Despite recent wobbles, global equities have provided high single digit returns year to date.
The consensus view has turned more bullish and there are a number of reasons to be positive. In spite of this, we must remember we are a long way from a full resolution to the financial crisis and the world is far from normality.
We are in a very different cycle to that which we are accustomed, but a disciplined focus on valuation should help investors ride out the bumps along the way.
Why portfolio diversification will be especially key this year
Deleveraging will keep overall growth subdued for several years to come and central banks will keep monetary policy loose to balance out tight fiscal policy. It is unlikely interest rates will be increased while strong deflationary forces remain. Central banks are now committed to a massive programme of monetary easing, providing seemingly endless liquidity when needed.
They have the tools to do this and can continue indefinitely. Asset prices do not usually go down a long way when liquidity is this freely available, but this is precisely what creates bubbles; economic fundamentals need to keep pace with the markets or, ultimately, the risks of dislocation escalate.
Emerging markets will not be immune from this slow growth environment as they are heavily dependent on exports and capital investment, and both are likely to slow down. However, the rebalancing towards domestic consumption will mitigate this effect.

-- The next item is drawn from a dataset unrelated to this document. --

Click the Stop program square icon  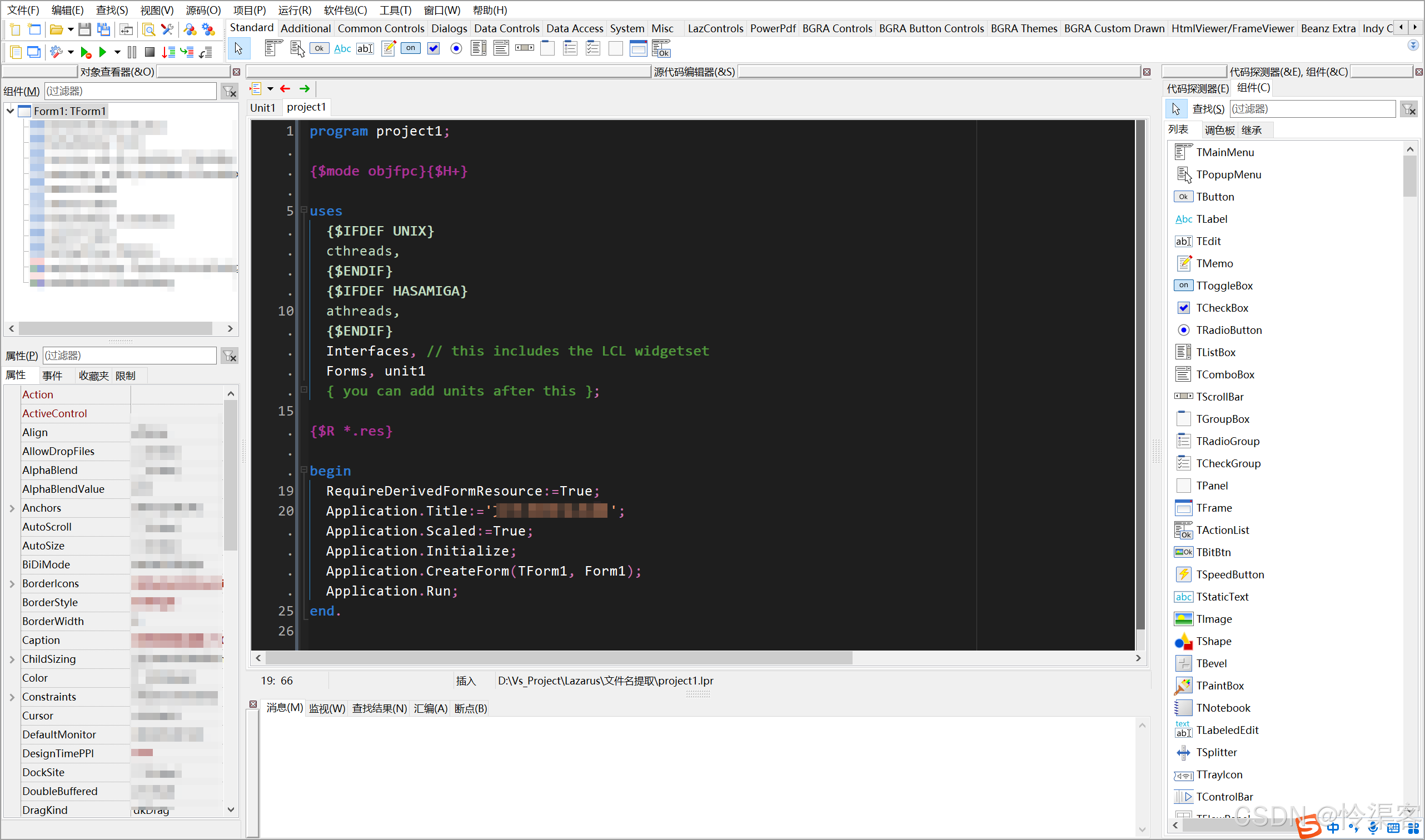150,52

Real incomes in much of the developed world could begin to stabilise or even improve modestly as inflation rates fall, providing a much needed boost to consumption.

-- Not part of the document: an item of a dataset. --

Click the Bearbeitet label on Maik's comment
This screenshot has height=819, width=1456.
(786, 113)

The demand for companies with strong balance sheets, cashflows, margins and sustainable franchises is likely to persist; high quality stocks are rapidly becoming the de rigueur asset class. This could ultimately induce bubble-like features in this sector, but we are far from that at the moment.

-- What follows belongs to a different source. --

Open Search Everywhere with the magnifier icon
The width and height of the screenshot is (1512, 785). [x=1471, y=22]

The US is doing reasonably well. Growth has slowed but the private sector is in good shape. It is highly competitive, helped by good productivity, a weaker dollar and falling domestic energy prices. Important sectors of the US economy are on the mend which will help growth, improve consumer confidence and strengthen banks’ balance sheets.
The political will to preserve the euro project should not be underestimated. The union will likely muddle through and there might be casualties along the way, but Europe’s leaders are intent on the project.
Europe could surprise on the upside. Even Greece is likely to be running a primary fiscal surplus next year and the Troika is expected to extend the time they have to meet fiscal targets.
An extreme risk that remains is bank failure but central banks have provided the liquidity buffer and support to prevent a systemic failure.